» **Record excerpts**:
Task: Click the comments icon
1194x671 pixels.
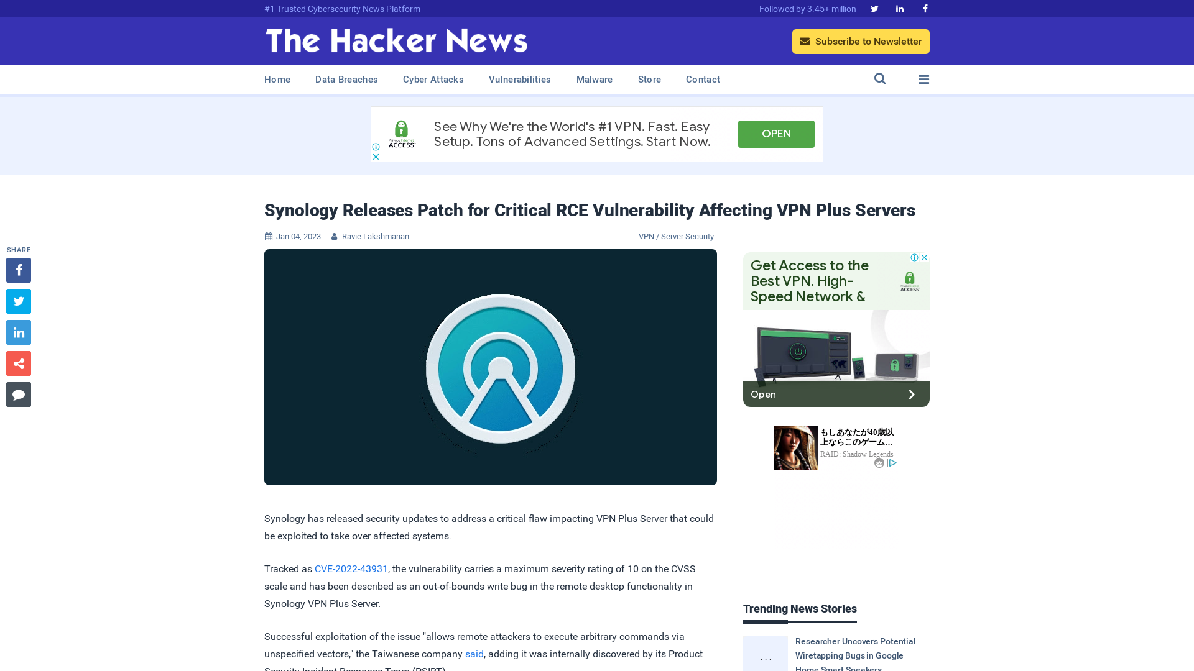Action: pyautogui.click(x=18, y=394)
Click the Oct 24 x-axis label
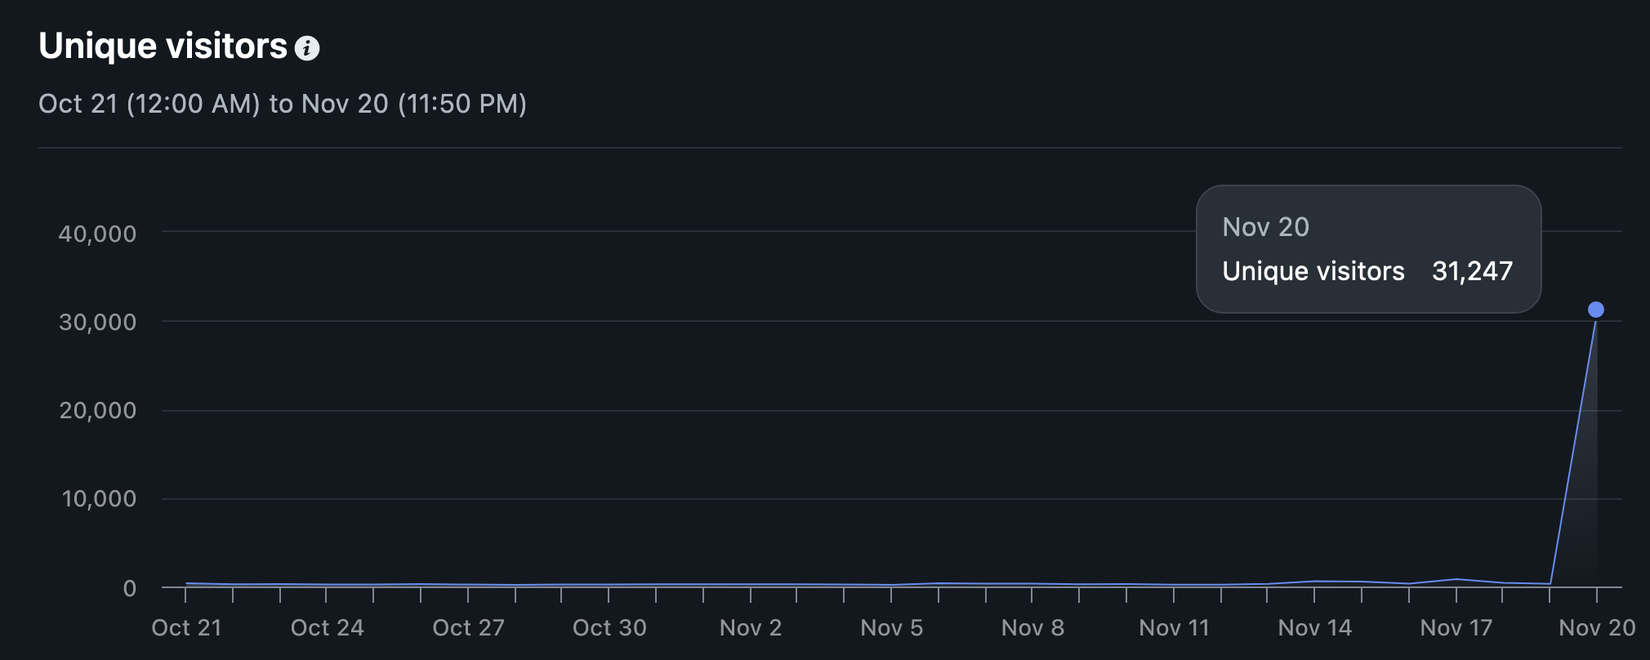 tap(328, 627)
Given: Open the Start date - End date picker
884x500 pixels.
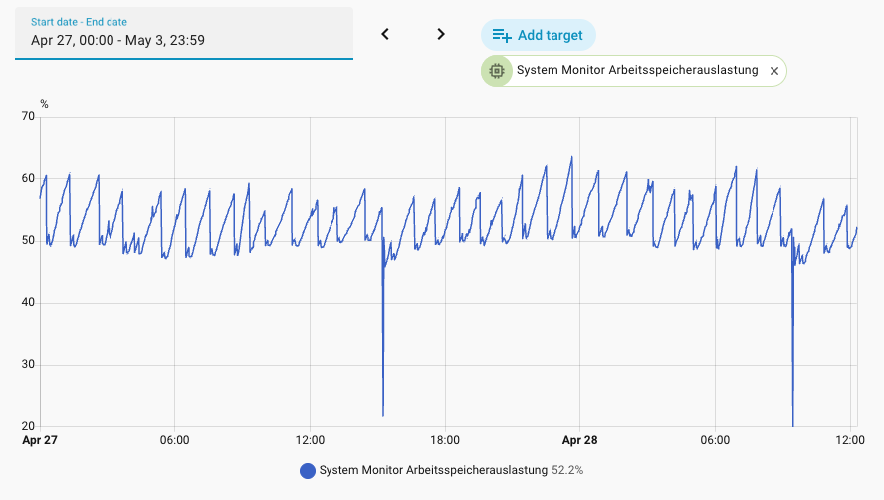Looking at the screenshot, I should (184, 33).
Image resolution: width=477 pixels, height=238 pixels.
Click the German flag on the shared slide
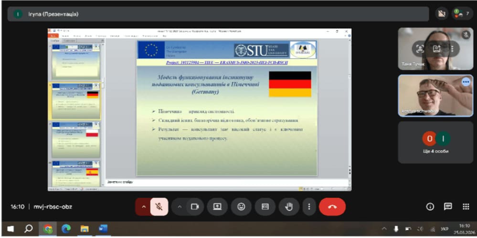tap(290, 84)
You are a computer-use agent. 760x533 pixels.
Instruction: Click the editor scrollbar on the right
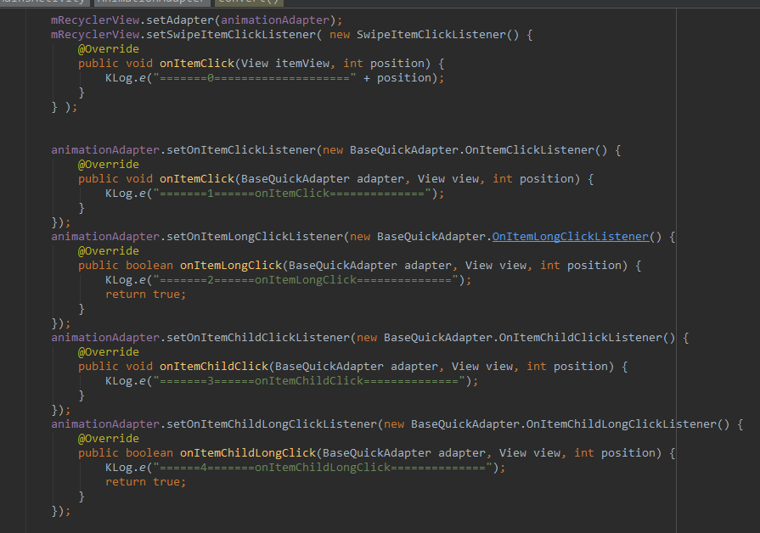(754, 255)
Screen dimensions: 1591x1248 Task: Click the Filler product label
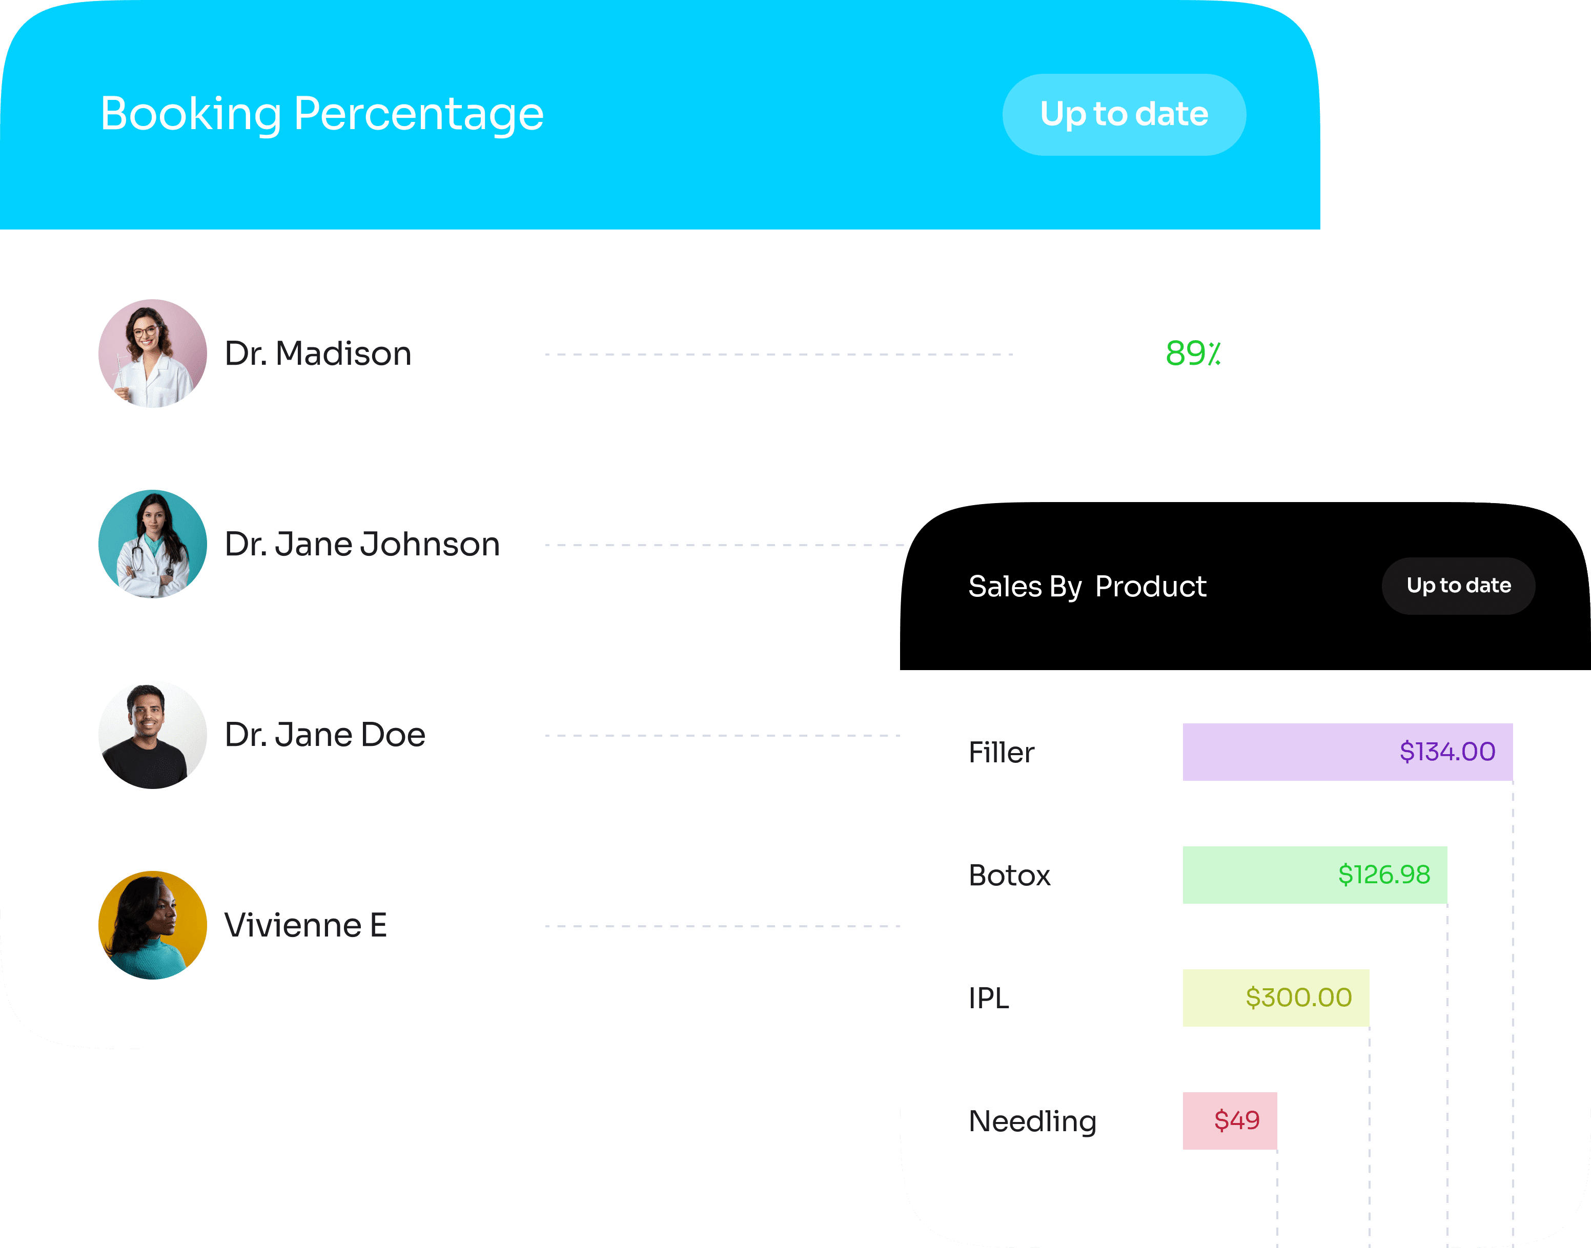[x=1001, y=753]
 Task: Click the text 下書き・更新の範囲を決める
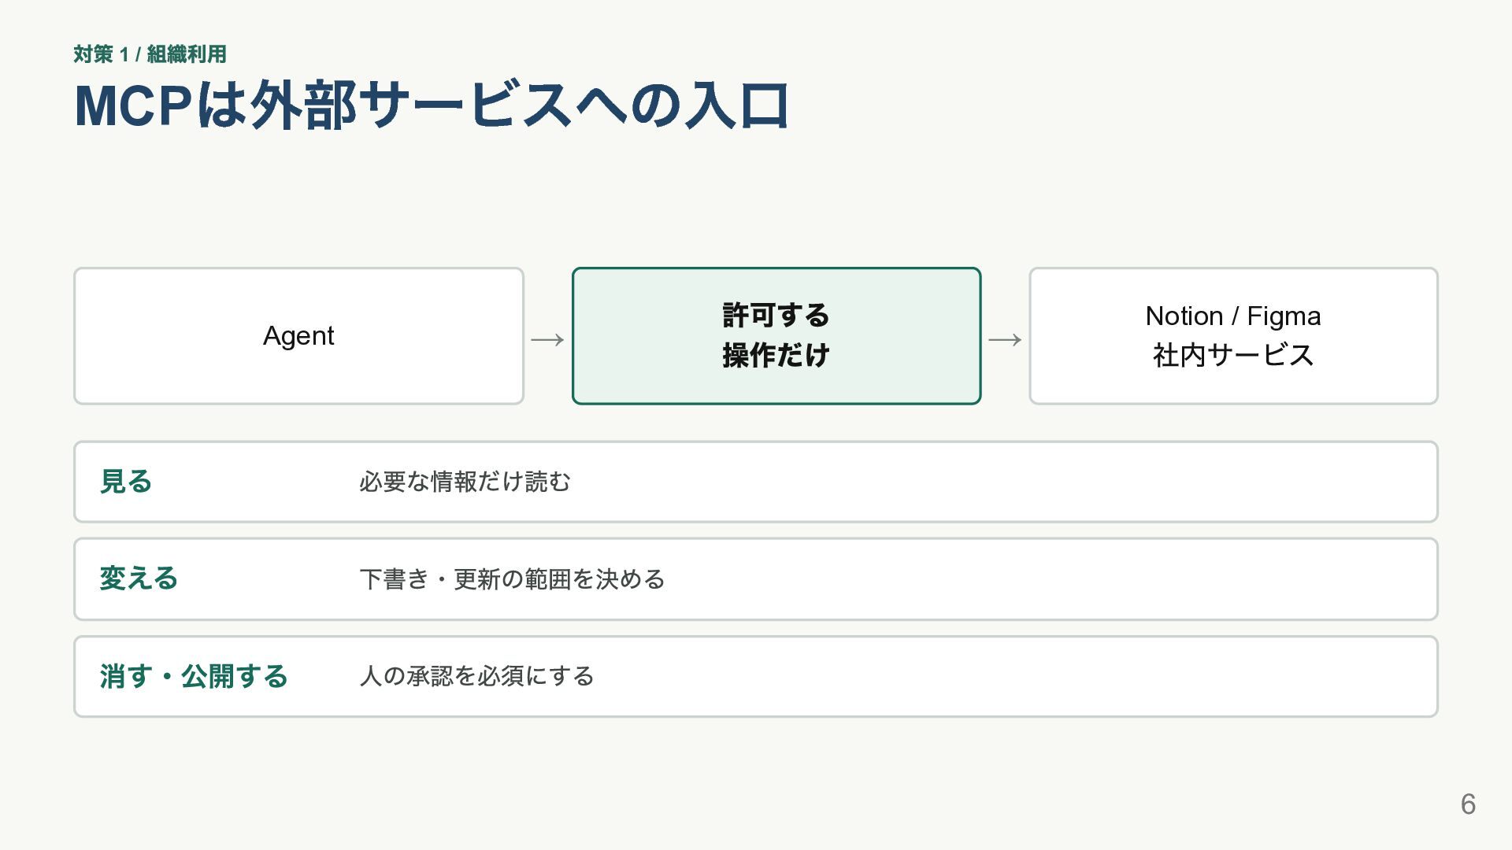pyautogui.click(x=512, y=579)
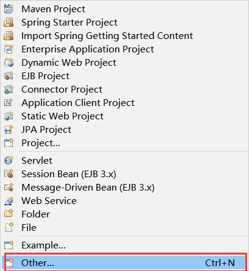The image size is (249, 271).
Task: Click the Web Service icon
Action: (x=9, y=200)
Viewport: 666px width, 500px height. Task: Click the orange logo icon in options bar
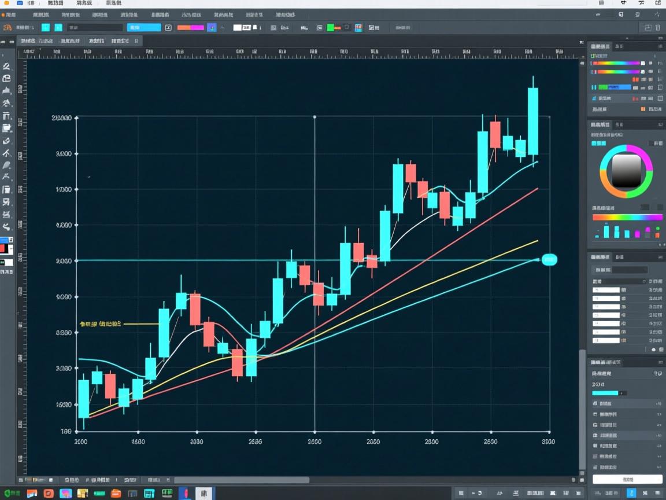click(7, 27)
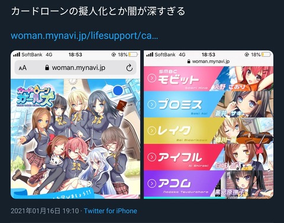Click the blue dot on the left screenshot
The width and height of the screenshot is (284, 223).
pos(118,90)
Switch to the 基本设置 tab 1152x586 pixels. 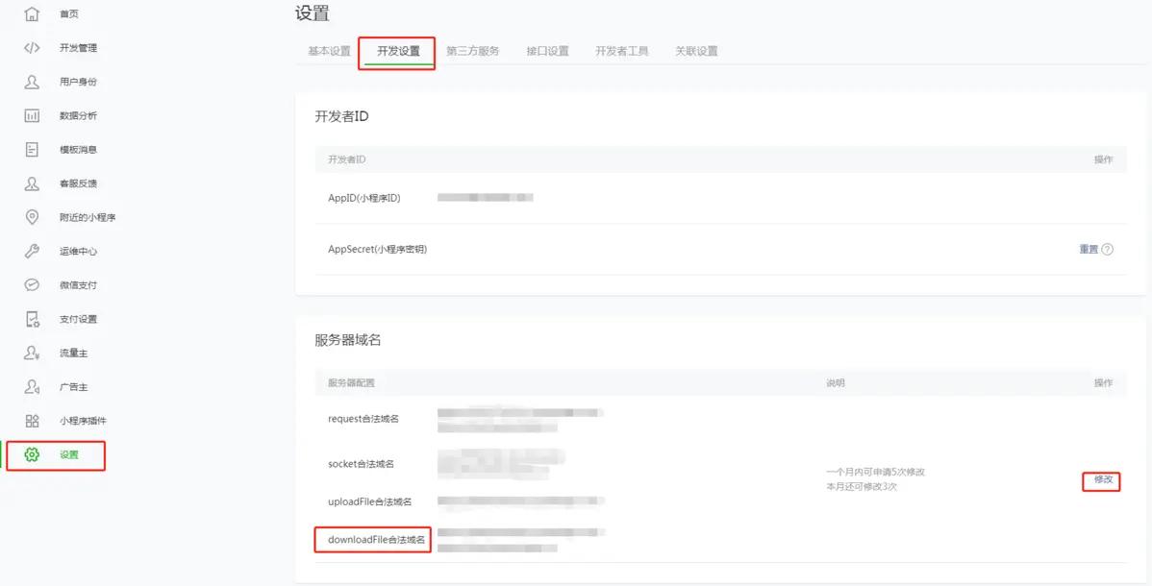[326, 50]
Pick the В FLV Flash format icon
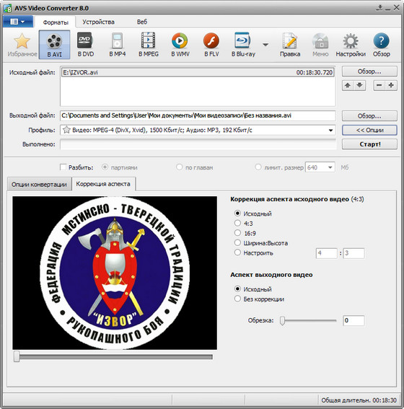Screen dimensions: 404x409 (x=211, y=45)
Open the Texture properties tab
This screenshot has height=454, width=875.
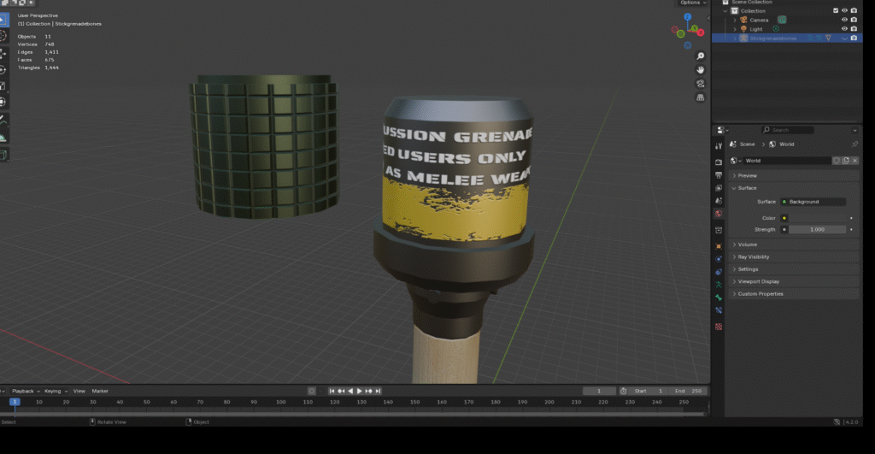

» **Required action**: In the entries above, find each line with "Open" and list it.

» **Answer section**:
Given: Open the Start date - End date picker
Open the Texture properties tab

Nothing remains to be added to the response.